» What you need to do: Pick up the Requiem: Avenging Angel review after its final sentence and keep writing it.

» Article:
Requiem: Avenging Angel Review

The pacing and story aren't as good as Half-Life's, but the character interaction and angelic powers elevate the game beyond many other shooters.

Half-Life didn't usher in a new era so much as it showed us a glimpse of what the future holds for 3D shooters. While it would be unfair to ask that every game be as good as Valve's shooter, it wouldn't be unfair to expect all shooters hence to have better stories and better design. Cyclone Studios' Requiem: Avenging Angel isn't as compelling or universally appealing as Half-Life, but it is a pretty good shooter otherwise. Its pacing, level design, and graphics ensure that it's a typical 3D shooter, but the presence of some highly amusing angelic powers and the unique premise take it near the top of the current crop of action games.

In Requiem, you play Malachi, an angel sent by God to stop the machinations of the Fallen, angels who went against God's word and were cast out from Heaven eons ago. The evil outcast Lilith leads them and has decided to snuff out all human life. She has sent her agents to Earth, who are possessing Earth's leaders, rounding up the innocent, and using them to power a massive spaceship called Leviathan. The plot won't win a Pulitzer prize, but it does set up the action uniquely. All you have to know is that you are God's vengeance given form, and you must stop the Earthbound Fallen, while also occasionally doing battle with a few boss Fallen in the realm of Chaos, the limbo that exists between Heaven and Hell.

The game opens in Chaos, with you needing to find your way to the portal that leads to Earth. While Chaos is supposed to house the many lost souls, it is amazingly empty. This problem persists throughout the game. Certain levels are meant to be populated towns but are really just ghost towns with one or two NPCs. The pacing of this game is fairly slow in the beginning but does ramp up to some very intense action. Oftentimes, you'll find yourself getting ambushed from behind by half a dozen soldiers. These enemies tend to appear out of thin air, but at least they keep the action flowing.

In many ways, Requiem is your average shooter. Its level design is straightforward, with few surprises or branches. Some levels bog down due to an unintuitive puzzle or the need to fetch a key. If you failed to pass by the crucial clue or pick up the vital keycard, you could be wandering around in circles for a while. The plot, while unique in premise, doesn't really pick up until later in the game. It isn't compelling from the start; you meet one NPC who tells you to complete a task, and then you meet another who sets you up with a new mission. At this point, the gameplay is just wandering around killing things for the sake of it, rather than toward a greater goal. However, the story does become more prominent later and is helped along by an occasional cutscene.

What Requiem deserves praise for are Malachi's angelic powers. His normal weapons in the game are unoriginal - the obligatory shotgun, machine gun, rocket launcher, sniper rifle, etc. - but the angelic powers are something else entirely. The closest thing to them would be the Force powers in Jedi Knight, but the powers in Requiem are more interesting and better implemented. They are divided into different categories: offensive, defensive, maneuver, and interactive powers. Offensive and defensive powers are very straightforward, as are the maneuver powers, but the interactive powers include those that can be used to manipulate enemies in more exotic ways. You can possess an enemy and move through him with the possession power or compel an enemy to fight for you with insist.

» Stored data:
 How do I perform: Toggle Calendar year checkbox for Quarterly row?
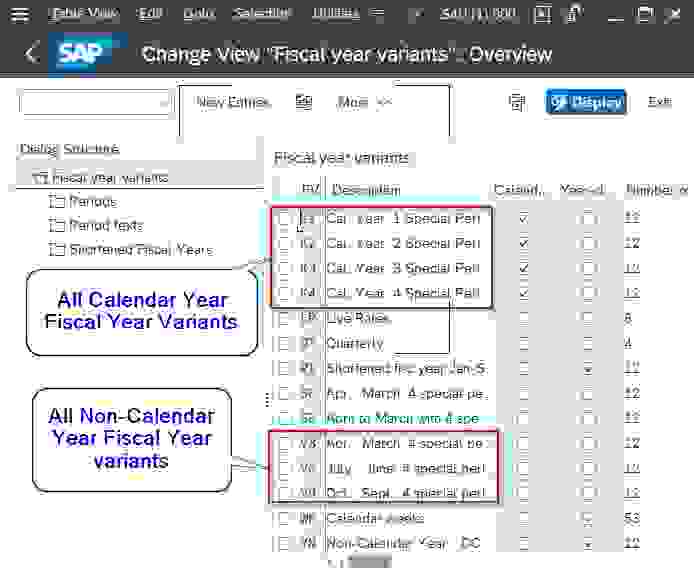coord(524,343)
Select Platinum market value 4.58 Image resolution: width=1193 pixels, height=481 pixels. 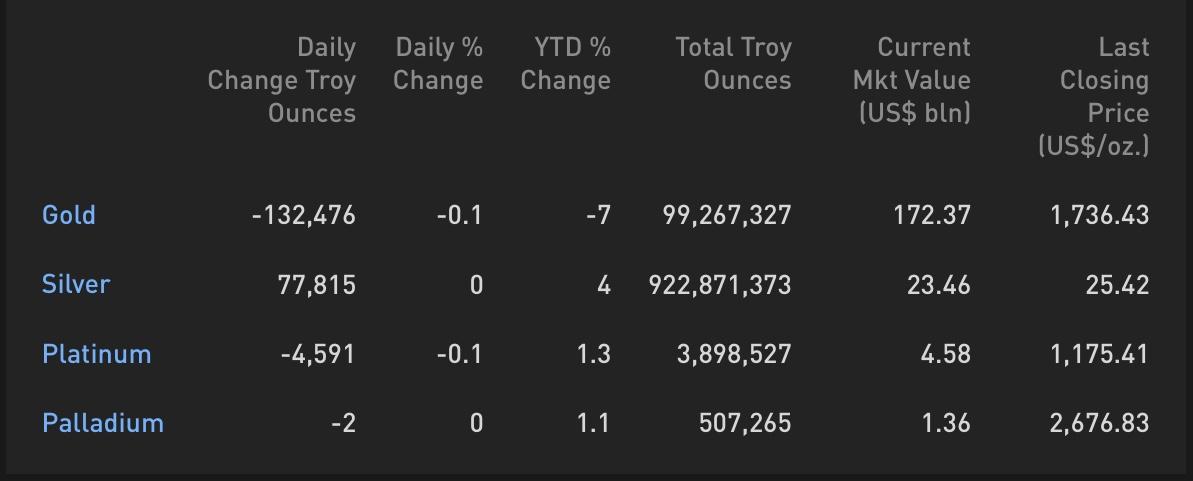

» Answer to this problem:
The effects for most of these powers are quite spectacular. Enemies targeted by To Salt turn into solid white salt statues and stand frozen for a fraction of a second before disintegrating into fine white powder. Casting Time Warp conjures up images of the slow-motion action scenes in John Woo movies or The Matrix. Time Warp slows time down all around you. Enemies not only move and fire at half speed, but they also die in slow motion. In real time, a dead soldier would simply reel backward and fall spinning to the floor. But with Time Warp, you'll see frame-by-frame animation; he'll appear to float in the air, spinning around in slow motion, as the shells from your gun fall to the ground like feathers.

You gain angelic powers at different, preset points in the game, although the acquisition is pretty anticlimactic. You get a simple text message that says a new power is made available to you. Still, the powers themselves are impressive, with plenty of great eye candy to go along with their in-game effects.

The enemies and monsters consist of the typical human soldiers, a smattering of mechs, and a few Fallen beasts for variety. The first Chaos level introduces you to a few Fallen creatures, but then the next several areas are full of variously armored soldiers. They are well animated, especially when they die, although the boxes and goodies flying out of their heads upon death can only be described as silly. Even so, the enemies are among the better looking of the genre, being a step up from the more boxy and unimaginative enemies of games like Sin and Redline.

Although the special effects and death animations are pretty good, the look of the game is pretty bland. Even the otherworldly levels aren't too impressive. It's not so much that the Chaos levels look bad, but they could have looked much better. The other levels are straightforward in appearance and design. The levels that should be densely populated by neutral characters (like Chaos and the town hub level) are strikingly empty. There is also a lack of interactivity in the levels throughout the game, with hardly anything to blow up or manipulate.

The sound, unlike the graphics, has little to recommend itself. The voice acting for all the characters is incredibly poor, and aside from the tinkling of bullets bouncing off the armor of heavy soldiers, the rest of the audio is forgettable.

Overall, this game is a fine shooter. Its supposedly gripping plot is merely adequate. The game is pretty linear, but then most shooters are. The pacing and story aren't as good as Half-Life's, but the character interaction and angelic powers elevate the game beyond many other shooters. Then again, Requiem also could have benefited from an integrated search for open Internet multiplayer games in progress. It's a feature that shooters typically haven't had, but Half-Life, which raised the bar in so many ways, had it. Requiem isn't a game that will duplicate Half-Life's critical success and compel all forms of gamers to play it, but for shooter fans, Cyclone's game of fallen angels is fairly well-crafted, albeit typical.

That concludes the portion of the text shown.